The avoidable mistakes here are all upstream of the filing: weak screening, an informal lease, sloppy rent receipts, and notice templates pulled off the internet that don't match California's statutory language. Fix those four, and most cases settle or default. Skip them, and a $30,551 all-in fight is the realistic worst case.

04bPractical traps

Local traps to avoid in Arroyo Grande

Trap · AB 1482
Politically, San Luis Obispo County voted Democratic by 13.1 points in 2020, a baseline that correlates with tenant-protective legislative pressure. Combined with 33.5% rent-to-income ratio, expect baseline enforcement of AB 1482 + Costa-Hawkins.
05FAQ

Frequently asked questions

Q1

What's the absolute fastest I can get a tenant out for not paying rent in Arroyo Grande?

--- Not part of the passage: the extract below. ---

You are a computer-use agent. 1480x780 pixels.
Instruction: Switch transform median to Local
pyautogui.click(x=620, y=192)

Legally, even with non-payment, the process starts with a 3-day notice. After that, filing an unlawful detainer and court proceedings will typically take months. Our data shows a typical timeline of 279 days for a full eviction in California. There's no "fast" button here.

Q2

Can I just change the locks if my tenant stops paying rent?

Absolutely not. That's an illegal "self-help" eviction and can get you into serious legal trouble, including significant fines and liability for damages. You must follow the legal eviction process through the courts.

Q3

Do I need an attorney for an eviction in Arroyo Grande?

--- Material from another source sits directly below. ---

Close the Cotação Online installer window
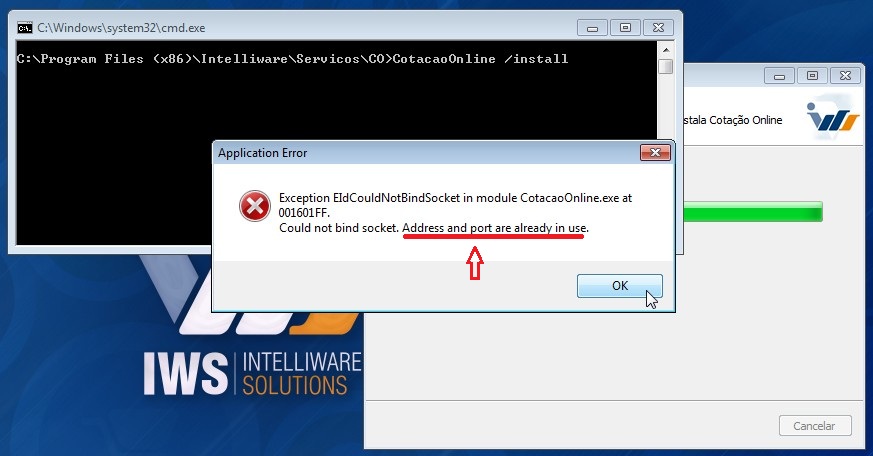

While you can represent yourself, it's highly recommended to hire an attorney specializing in California landlord-tenant law. The rules are complex, and a single mistake can reset the entire process or lead to a loss in court, costing you far more in the long run than legal fees. Given the 279-day timeline and $16K-$30K cost range, professional help is an investment, not an expense to cut.

Q4

What if my tenant claims they can't pay due to a temporary hardship?

You can offer a payment plan or a "cash for keys" agreement. If you agree to a payment plan, get it in writing. If they stick to it, great. If not, you proceed with the eviction process based on the original lease violation. "Cash for keys" can be a very effective way to mitigate losses and avoid the lengthy court process.

Q5

Is there rent control in Arroyo Grande?

Yes, California has statewide rent control under AB 1482. This limits rent increases to 5% plus the percentage change in the cost of living (CPI), or 10%, whichever is lower, for qualifying properties. It also implements statewide just-cause eviction requirements. You need to know if your property is exempt or covered by these rules. Check out the California eviction risk overview for more.

Q6

Can I deny a tenant because they use a Section 8 voucher?

No. California has source-of-income protection statewide. You cannot discriminate against an applicant because they use a housing voucher or other form of rental assistance. You must evaluate them based on the same criteria as any other applicant, focusing on their ability to pay their portion of the rent and their past rental history.

06Score

What this score means for landlords2

A 5.0/10 places Arroyo Grande in the 30th percentile of California cities on the Eviction Risk Score index. The score is the average of the nine sub-axes, all calibrated on a national 1–10 scale where 1 is most landlord-friendly and 10 is most tenant-protective. The 50-year reconstruction shows this score has risen sharply since 1976 — a structural drift driven by court-calendar growth, rent-control adoption, and the rise of tenant-side legal aid. The trajectory matters more than the snapshot: the score is the climate, not the weather.